Из кармана у Свистка торчит газета. Свисток вышел из каменного дома, проходит, волоча за собой деревянную ногу, мимо евреев, которые и внимания на него не обращают, зачем нам газеты, у нас есть Яков. И только Яков не спускает с него глаз, только его волнует этот клочок бумаги с правдивыми или лживыми сообщениями о том, что действительно произошло, в любом случае бесконечно более ценными, чем ничто, называемое радио. Пища для иссякающего воображения, облегчение для измученного ума, если удастся дерзкий обмен владельцами,

За последним железнодорожным путем Свисток достигает цели — предназначенного «только для немцев» деревянного домика, как написано на двери под сердечком, — его вырезали позже, потому что так, наверно, принято у них дома.

Яков тащит ящик в паре с Ковальским, но не дает отвлечь себя разговорами, не упускает из поля зрения деревянный домик с вырезанным в двери сердечком. Если железнодорожник сунул в карман всю газету целиком, а похоже, что это так, и если он не слишком большой расточитель, то должно остаться порядочно. Если железнодорожник не скупердяй, он оставит там неиспользованную бумагу, и, если представится возможность, Яков достанет то, что останется от газеты. Но какая бы возможность ни представилась, это все равно будет смертельно опасно: что еврей потерял в немецком клозете? Ради вас, братья, я рискую жизнью. Не картошку я хочу своровать, как Миша, у него более практическое направление ума, чем у меня, он думает о благах земных, я, если все сойдет хорошо, уведу для вас несколько граммов новостей и сделаю из них тонну надежды. Если бы мама подарила мне при рождении более умную голову и фантазию, как у Шолом-Алейхема, — о чем я говорю, и половины хватило бы, — не нужно было бы мне красть пищу для воображения, я мог бы высосать из пальца в десять раз больше и кое-что получше, чем то, что они способны написать в своих газетах. Но я не могу, я выдохся, иссяк — до того, что самому стало страшно. Что ж, я делаю это для вас и для себя, потому что совершенно ясно, что один я, я один, не смогу пережить это время, я смогу пережить его только вместе с вами. Так выглядит лжец, если смотреть на него сзади. Я пойду в их клозет и возьму, что там еще осталось, только пусть хоть что-нибудь останется.

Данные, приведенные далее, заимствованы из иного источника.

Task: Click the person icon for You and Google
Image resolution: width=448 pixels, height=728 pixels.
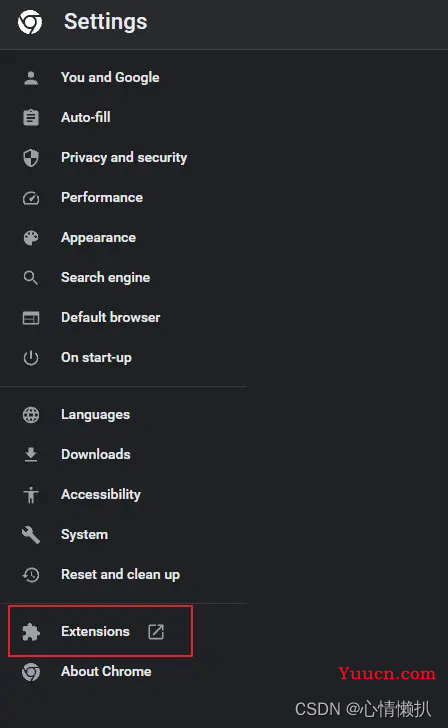Action: click(31, 78)

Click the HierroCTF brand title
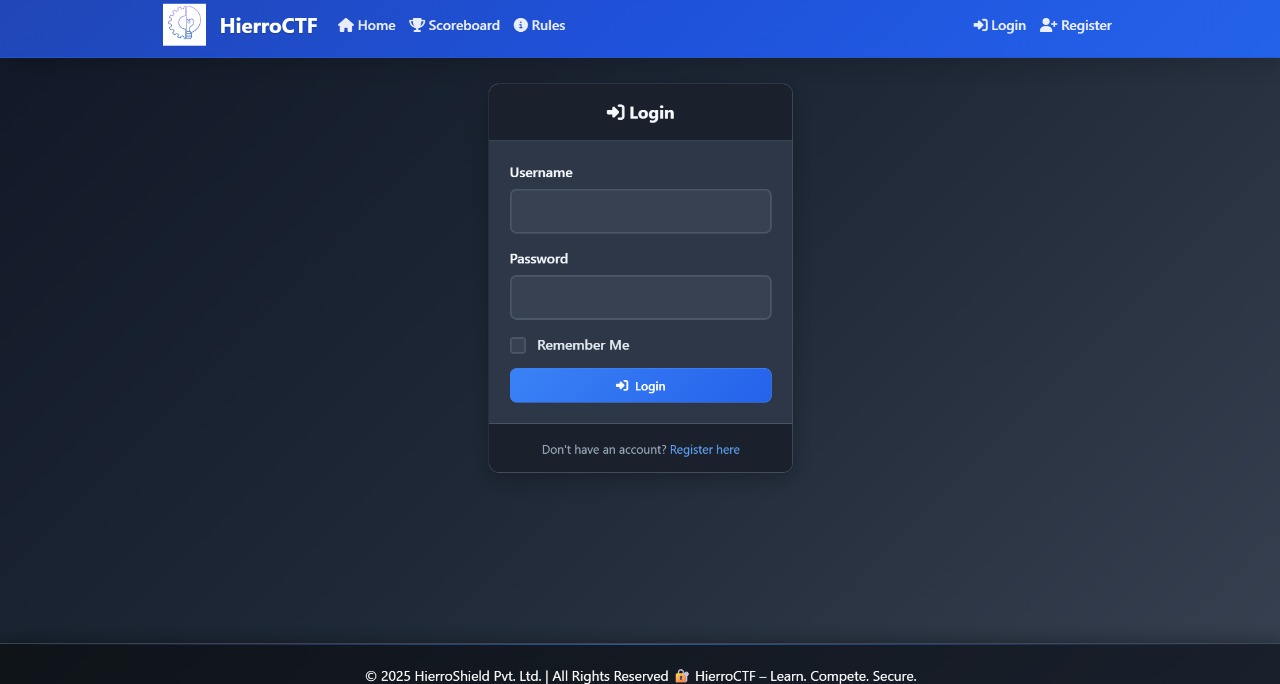coord(268,25)
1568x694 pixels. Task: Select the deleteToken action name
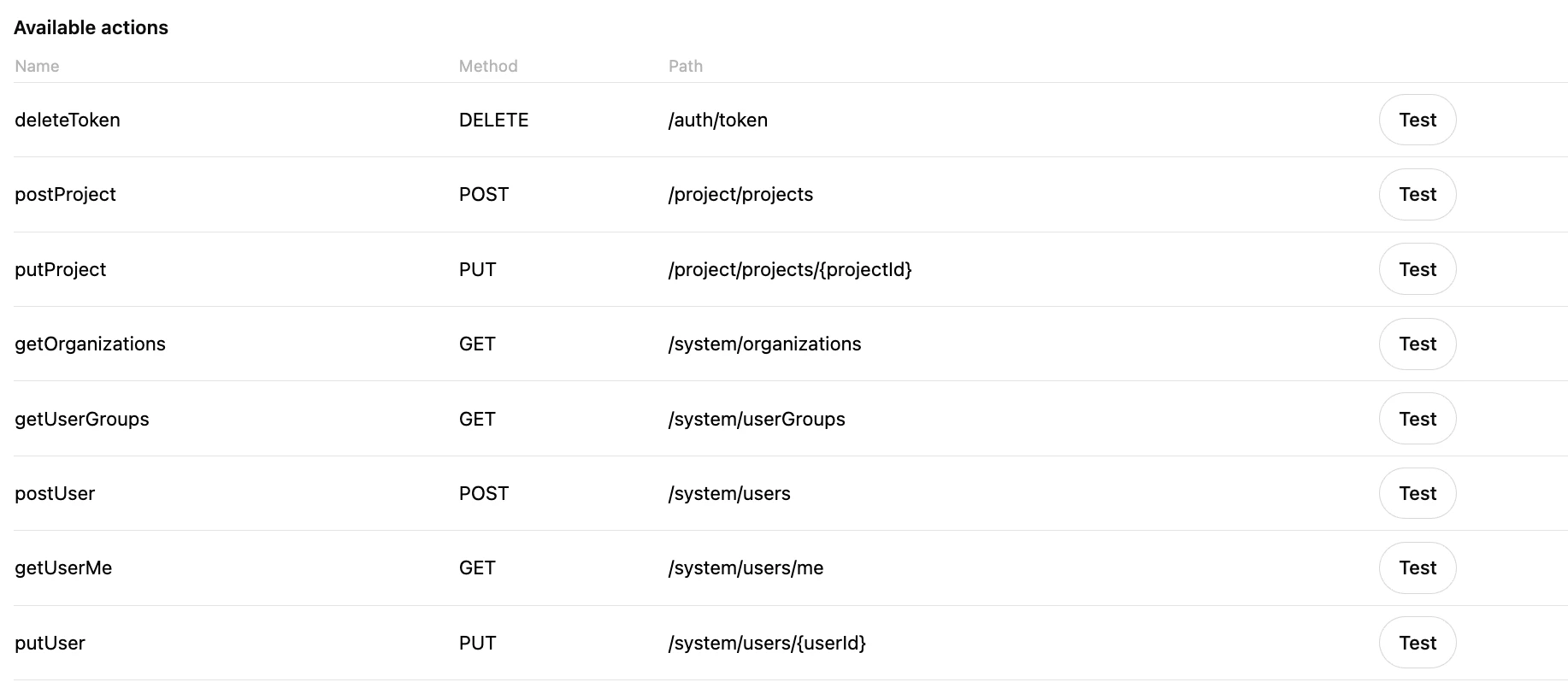[68, 121]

Свисток наконец снова показывается на свет Божий, он облегченно вздыхает, закуривает, на что расходует на таком ветру целых четыре спички, теперь ему некуда торопиться, но карман его — карман его пуст. Как тогда обстояло дело с газетами? В наших было большей частью восемь страниц, четыре двойных листа, в его газете тоже было четыре, значит, это полная газета. Один лист рвут пополам, потом еще раз, и еще раз, на каждую страницу — минуточку, на каждый лист — выходит восемь листочков. Четырежды восемь — тридцать два. Здоровый человек столько не истратит, он разорвет только одну страницу, а остальные отложит для чтения. Но даже если он разорвал все, то что-то обязательно осталось, будем надеяться, что в своем неведении он не выбросил драгоценный остаток.

— Что ты все время бормочешь? — спрашивает Ковальский.

— Я — бормочу?

— Все время. Четыре и шестнадцать, получается столько и столько, что ты высчитываешь?

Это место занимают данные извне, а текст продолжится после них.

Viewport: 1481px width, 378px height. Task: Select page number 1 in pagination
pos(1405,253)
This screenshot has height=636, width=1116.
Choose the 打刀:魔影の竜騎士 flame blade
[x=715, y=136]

Наконец Свисток снова исчезает в каменном доме, Яков бросает взгляд на охранников, один скучает возле ворот, другой сидит на подножке вагона, успокоительно далеко, третьего нигде не видно.

— Продолжай работать и не поворачивайся в мою сторону, — говорит Яков.

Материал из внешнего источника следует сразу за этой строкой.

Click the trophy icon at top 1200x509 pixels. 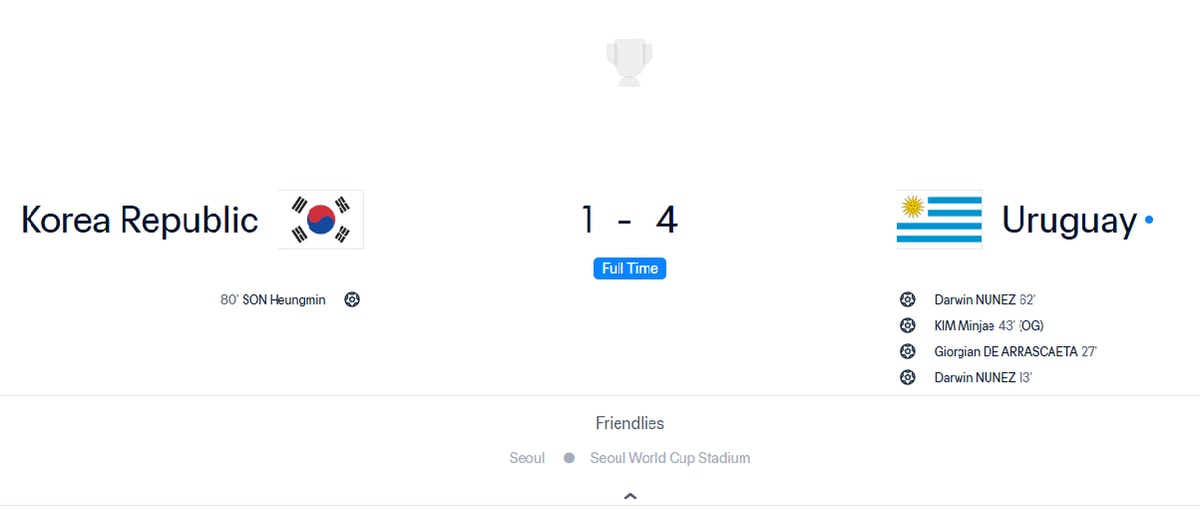pos(629,62)

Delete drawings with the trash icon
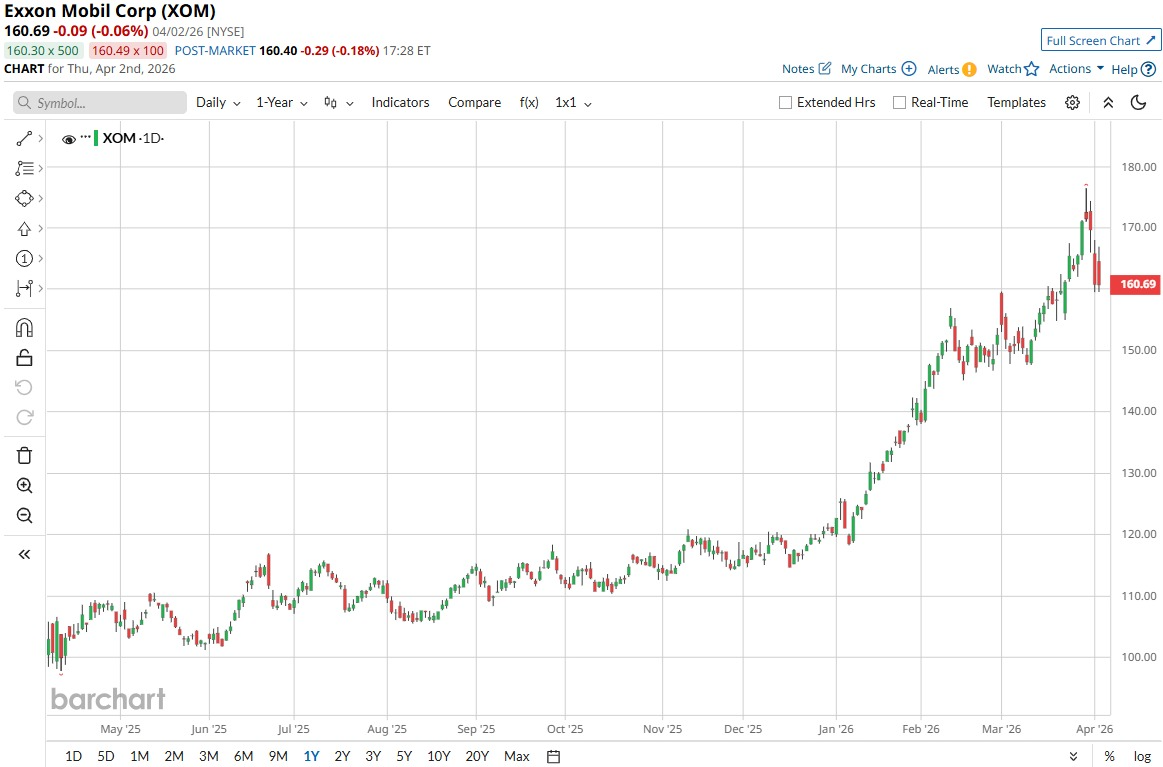(24, 455)
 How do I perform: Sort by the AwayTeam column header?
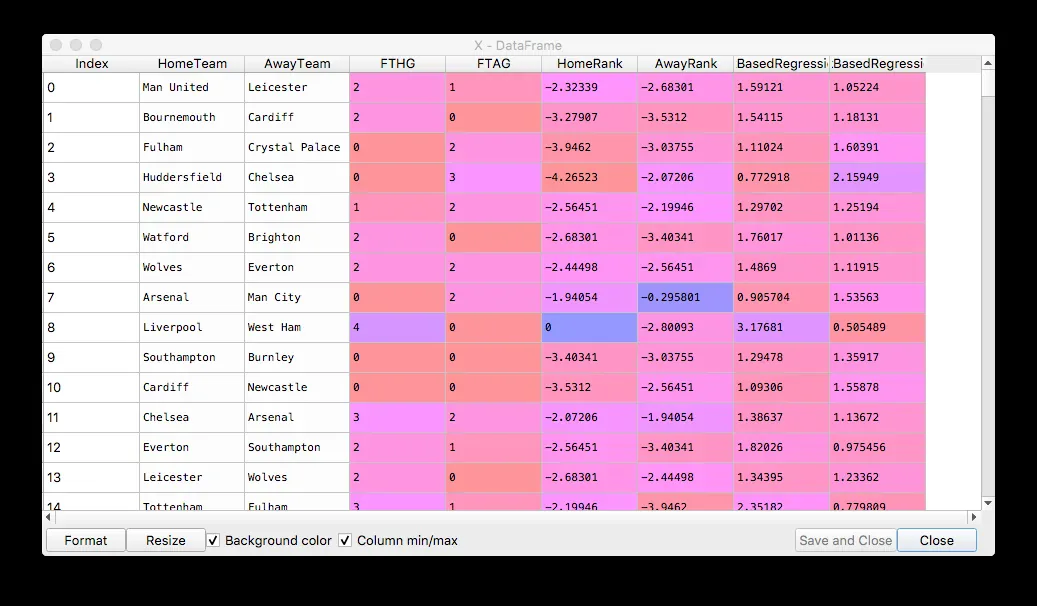click(297, 64)

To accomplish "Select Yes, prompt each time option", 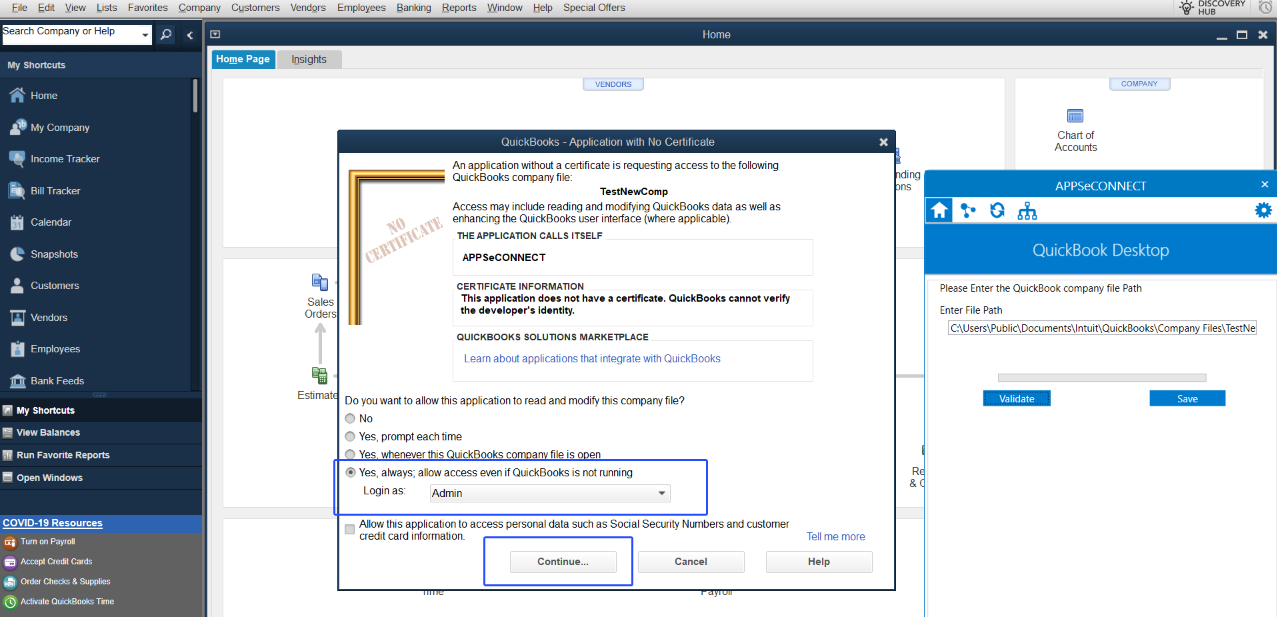I will click(x=350, y=436).
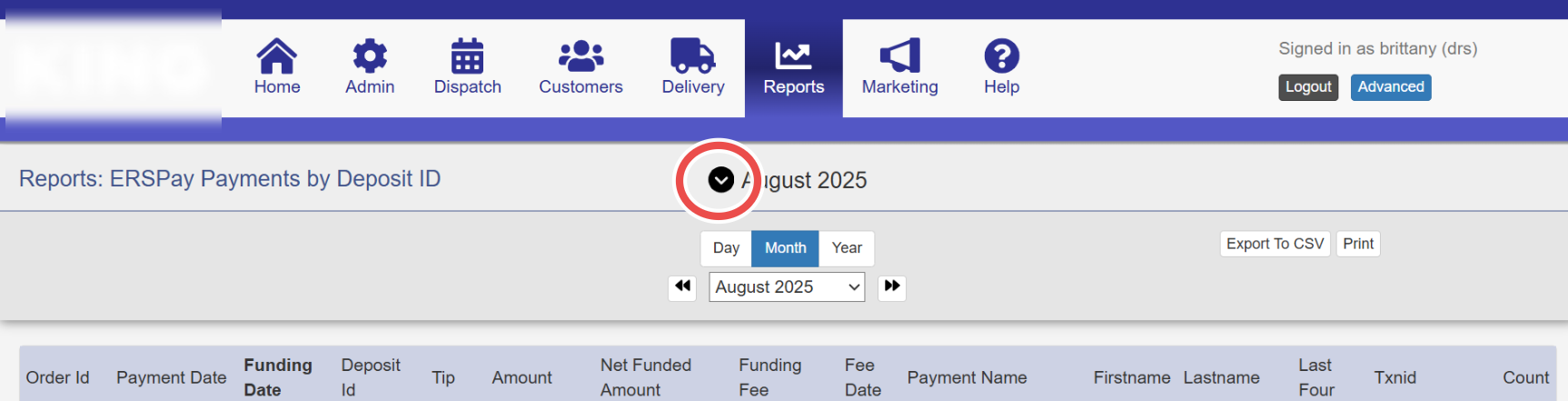
Task: Click the Logout button
Action: 1308,87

— С чего вдруг? — спрашивает Ковальский.

— Я иду в их уборную.

На лице у Ковальского изумление: потом этот сумасшедший придумает пойти в каменный дом за водкой и табаком, попросит охранника одолжить ему сигарету, и они за это поставят его к стенке, точно так же, как и за то, что он собирается сделать сейчас.

— Ты в своем уме? Не можешь дождаться перерыва и присесть за забором?

— Нет, не могу.

Перейти на страницу:

Похожие книги

Партизан
Партизан

Книги, фильмы и Интернет в настоящее время просто завалены «злобными орками из НКВД» и еще более злобными представителями ГэПэУ, которые без суда и следствия убивают курсантов учебки прямо на глазах у всей учебной роты, в которой готовят будущих минеров. И им за это ничего не бывает! Современные писатели напрочь забывают о той роли, которую сыграли в той войне эти структуры. В том числе для создания на оккупированной территории целых партизанских районов и областей, что в итоге очень помогло Красной армии и в обороне страны, и в ходе наступления на Берлин. Главный герой этой книги – старшина-пограничник и «в подсознании» у него замаскировался спецназовец-афганец, с высшим военным образованием, с разведывательным факультетом Академии Генштаба. Совершенно непростой товарищ, с богатым опытом боевых действий. Другие там особо не нужны, наши родители и сами справились с коричневой чумой. А вот помочь знаниями не мешало бы. Они ведь пришли в армию и в промышленность «от сохи», но превратили ее в ядерную державу. Так что, знакомьтесь: «злобный орк из НКВД» сорвался с цепи в Белоруссии!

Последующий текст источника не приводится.